Dickkopf (DKK) is a family of proteins consisting of five members as of 2020. The most well-studied is Dickkopf-related protein 1 (DKK1). DKK proteins inhibit the Wnt signaling pathway coreceptors LRP5 and LRP6. They bind with high affinity as ligands to KREMEN1 and KREMEN2, which are transmembrane proteins. DKK proteins have important roles in the development of vertebrates.

Structure 
DKK proteins are glycoproteins consisting of 255–350 amino acids.
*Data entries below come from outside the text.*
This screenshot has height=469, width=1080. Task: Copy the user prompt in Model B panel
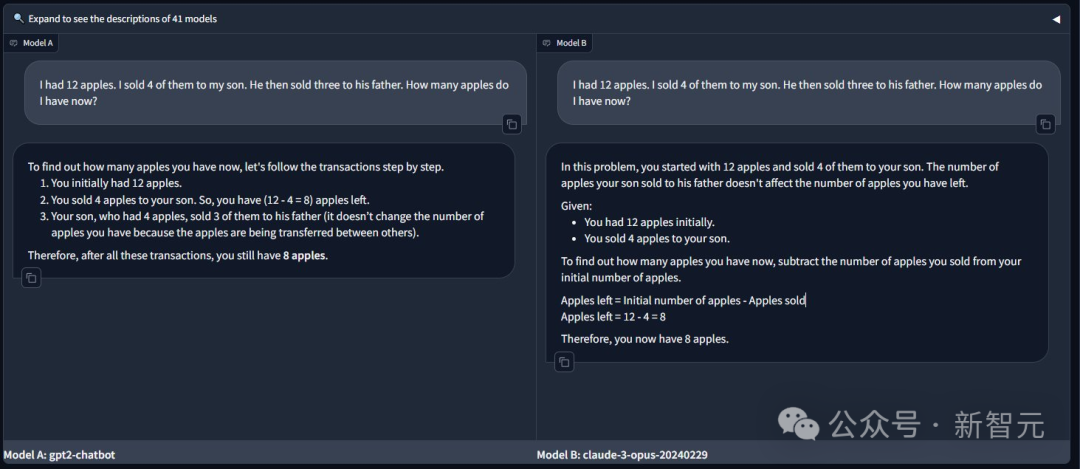(1045, 124)
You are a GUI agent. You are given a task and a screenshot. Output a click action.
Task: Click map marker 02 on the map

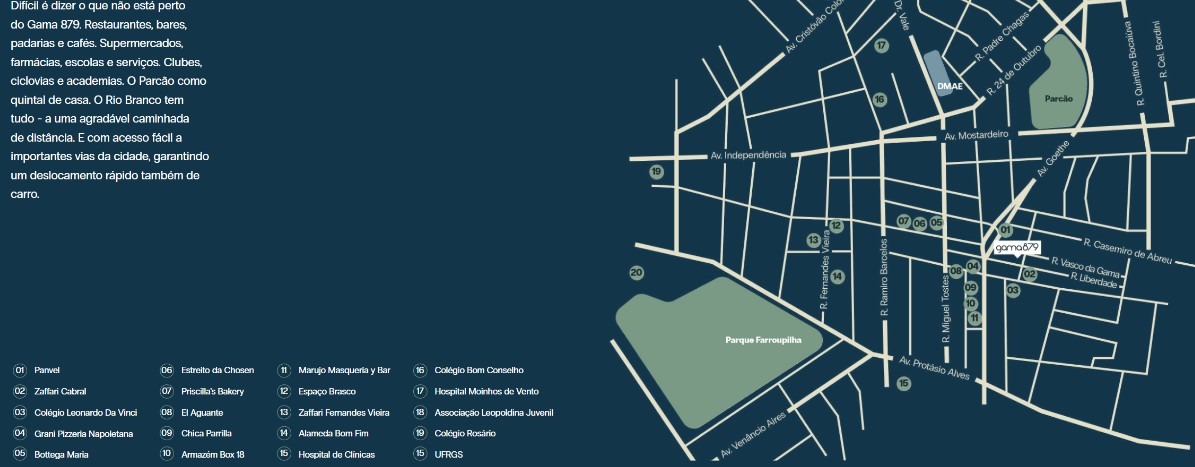point(1030,274)
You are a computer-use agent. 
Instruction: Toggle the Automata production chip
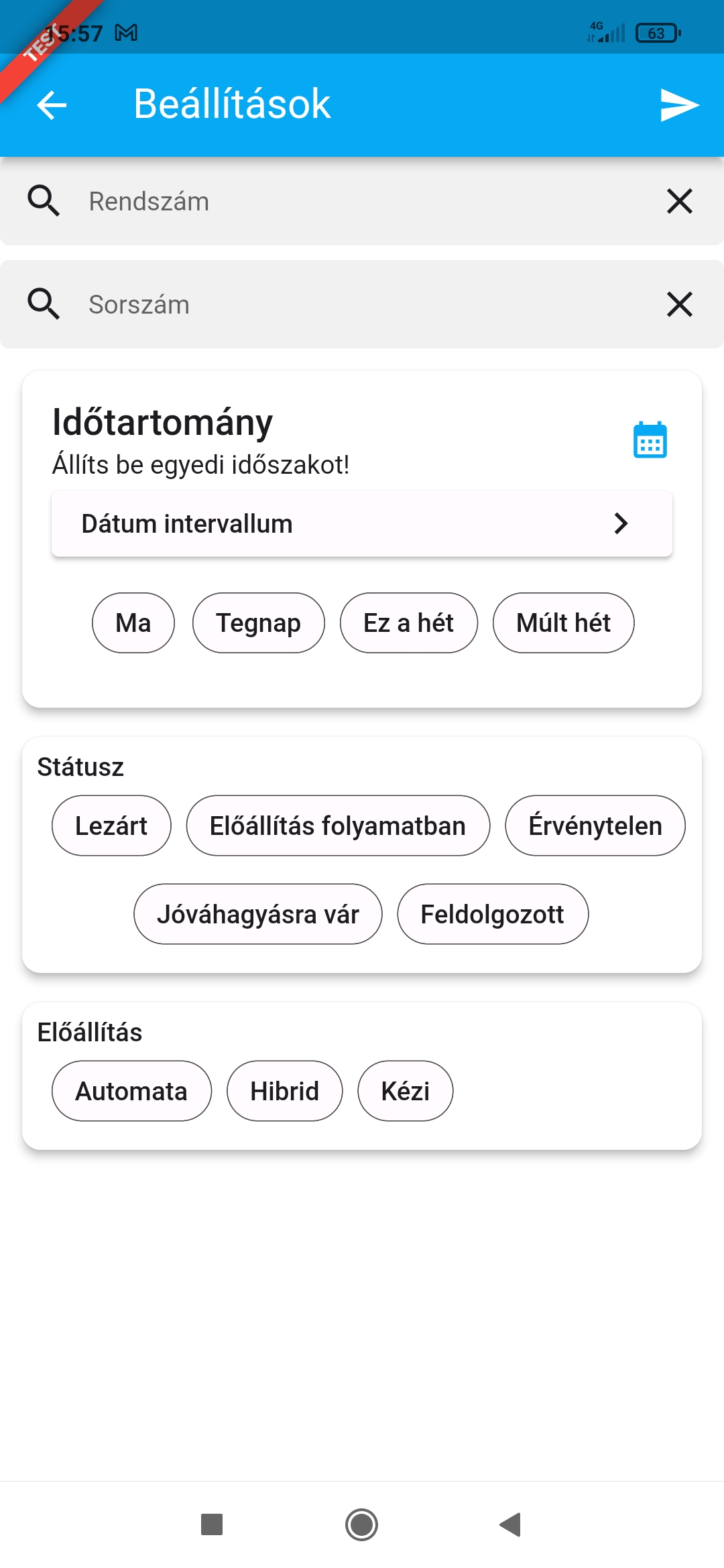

DKK1, DKK2, and DKK4 have similar molecular weights, at 24–29 kDa (kilodaltons). DKK3 is heaviest, at 38 kDa. In addition to having similar weights, DKK1, -2, and -4 have high structural similarity, with two shared cysteine-rich domains. DKK3 differs from -1, -2, and -4 by the presence of a Soggy domain at its N-terminus.

Proteins
Four DKK proteins and one DKK-like protein occur in humans and other vertebrates, with five proteins in the family in total:

 DKK1
 DKK2
 DKK3
 DKK4
 DKKL1 (soggy-1, Cancer/testis antigen 34)

Human disease
DKK proteins are believed to be involved with several human diseases, including bone cancer and neurodegenerative disease. Evidence also indicates DKK1 and DKK3 are involved in the pathophysiology of the artery, where they could contribute to atherosclerosis.